Stallorder ist wie Doping
Ich kann verstehen, wenn man im letzten Rennen der Meisterschaft sowas macht, aber bei einem Rennen, wo eh vier Audis vorne sind, wo kein Mercedes in der Nähe ist, da ist sowas einfach nur zum Kotzen. Super Sport, DTM. Nehmt Euch mal ein Beispiel an der NASCAR. Kompliment an der Stelle an die Kommentatoren Philipp Sohmer und Manuel Reuter, denen das Entsetzen über die Stallorder in der letzten Runde anzumerken war, und die nicht mit kritischen Bemerkungen gespart haben.
Stallorder ist keinen Deut besser als das Doping im Radsport. Die Fans werden um ein Ergebnis und ein Rennen betrogen. So macht Motorsport keinen Spaß.

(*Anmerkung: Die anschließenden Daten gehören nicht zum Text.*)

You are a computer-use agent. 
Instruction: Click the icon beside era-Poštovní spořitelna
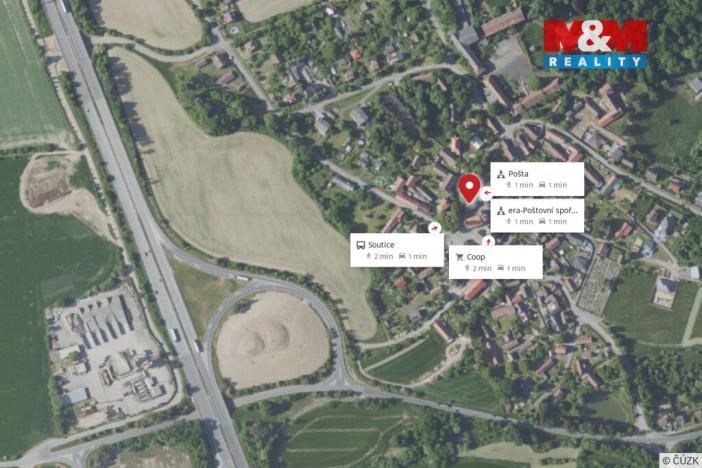501,210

Go_Alex_Go 29.07.2007 - 16:19
Genauso ist es auch.Und was mich richtig ankotzte,war die Frie,Freude,Eierkuchenstimmung danach.We are one Family.So vergrault man Sponsoren,z.b. von Phoenix,die Fans vor Ort werden verarscht ohne Ende,zum Glück war ich nicht vor Ort,denn ich hätte Randaliert bis zum Rausschmiss.Privat fahr ich auch keinen Audi,denn ich würde mich schämen.Im Vorjahr war es Unvermögen,mit Scheiders Boxenstopp,dieses Jahr war es einfach gnadenlose Doofheit.......
marcus 29.07.2007 - 16:53
Stallorder gibts doch ständig in der DTM, wie oft werden da die prominenten Fahrer mal kurz nach vorne gelassen. Nur war es bislang nicht so extrem wie bei Audi.
NoteMe 29.07.2007 - 21:09
Pfui Teufel. Bäh. Würg.
Das war DTM zum Abgewöhnen.
Dirk 29.07.2007 - 21:12
Die allgemein angewendete Stallorder in der DTM, sei es nun heute durch Audi, sonst auch oft durch Mercedes, ist auch ein echtes Ärgernis. Das hat mit Sport nichts zu tun.
Keke 30.07.2007 - 11:04
Das kommt dabei raus wenn es nur zwei Hersteller in der DTM gibt. 4, 5 Autos hintereinander - da kann man eine Stallorder machen. Wenigstens gibts sowas in der WTCC nicht - siehe Rydell.